Stark: Heatstroke, or hyperthermia. That's the nastiest, I think, at least from a physiological point of view. Your body essentially cooks itself from within. The hotter you get, the faster your cellular metabolism breaks down fuel, adding even more heat to your core. It's like a nuclear reactor melting down. Eventually, the heat causes your major organs to hemorrhage, destroys brain cells, melts the tubules of your kidneys and opens perforations in your blood vessels. Fortunately, you've probably passed out long before all of this happens.


Booknoise: What's the best -- or shall we say the worst -- true story of a wilderness death that you've come across?

Stark: One stands out in my mind for being both tragic and gruesome. While attempting to sail from Siberia to North America in the 1740s, Russian navigator Vitus Bering and his crew were stricken with scurvy, "the explorer's disease," which we now know is caused by vitamin C deficiency. Vitamin C acts as a kind of molecular welder to fuse together the tissues found in cartilage, blood vessels, the gums, and other parts of the body. Without it, that tissue unravels. "If the situation continues," as one description puts it, "the body will degenerate into a bleeding pulp for which death is a blessing."

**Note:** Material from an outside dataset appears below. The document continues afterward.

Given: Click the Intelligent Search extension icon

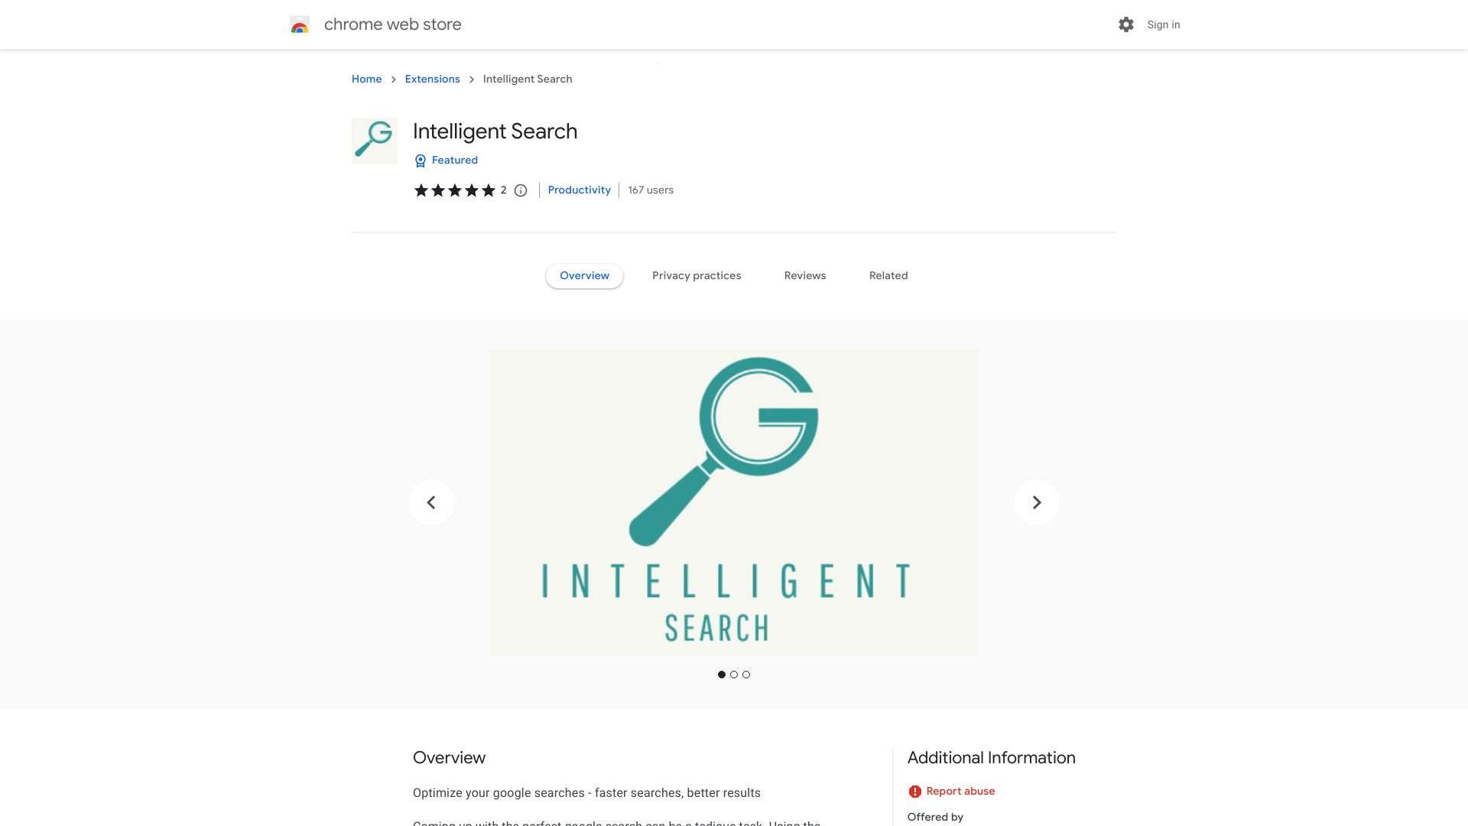Looking at the screenshot, I should [374, 140].
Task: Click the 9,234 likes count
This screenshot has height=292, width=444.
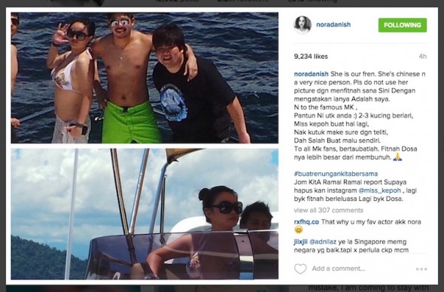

Bering's ship crashed on an island far off the Kamchatka Peninsula. The survivors straggled to shore, many of them dropping dead because the effort of moving caused their scurvy-weakened blood vessels to burst. Bering was buried up to his waist in sand to ease the pain in his legs. He died there on the beach.


Booknoise: Have you ever found yourself in any of the situations described in the book?

Stark: I've been in many sticky situations, although none as harrowing as those in which my characters find themselves. Once, when I was 16 or so and a naive Midwesterner on a trip to Colorado, a friend and I took off into the wilderness on skis. At one point I said to him, "This slope is really steep and the snow's really deep. I wonder if it could avalanche." I casually stomped my ski, and the slope broke away and rumbled down into a gully. It would have buried us both if we'd been below it.

It was incidents like this that got me thinking about writing Last Breath. I wanted to know what would happen to my body and mind if I'd been buried in that avalanche, or if my kayak plunged into an enormous hole in a whitewater rapid. I went on adventures vicariously through my characters, but unlike many of them, I survived.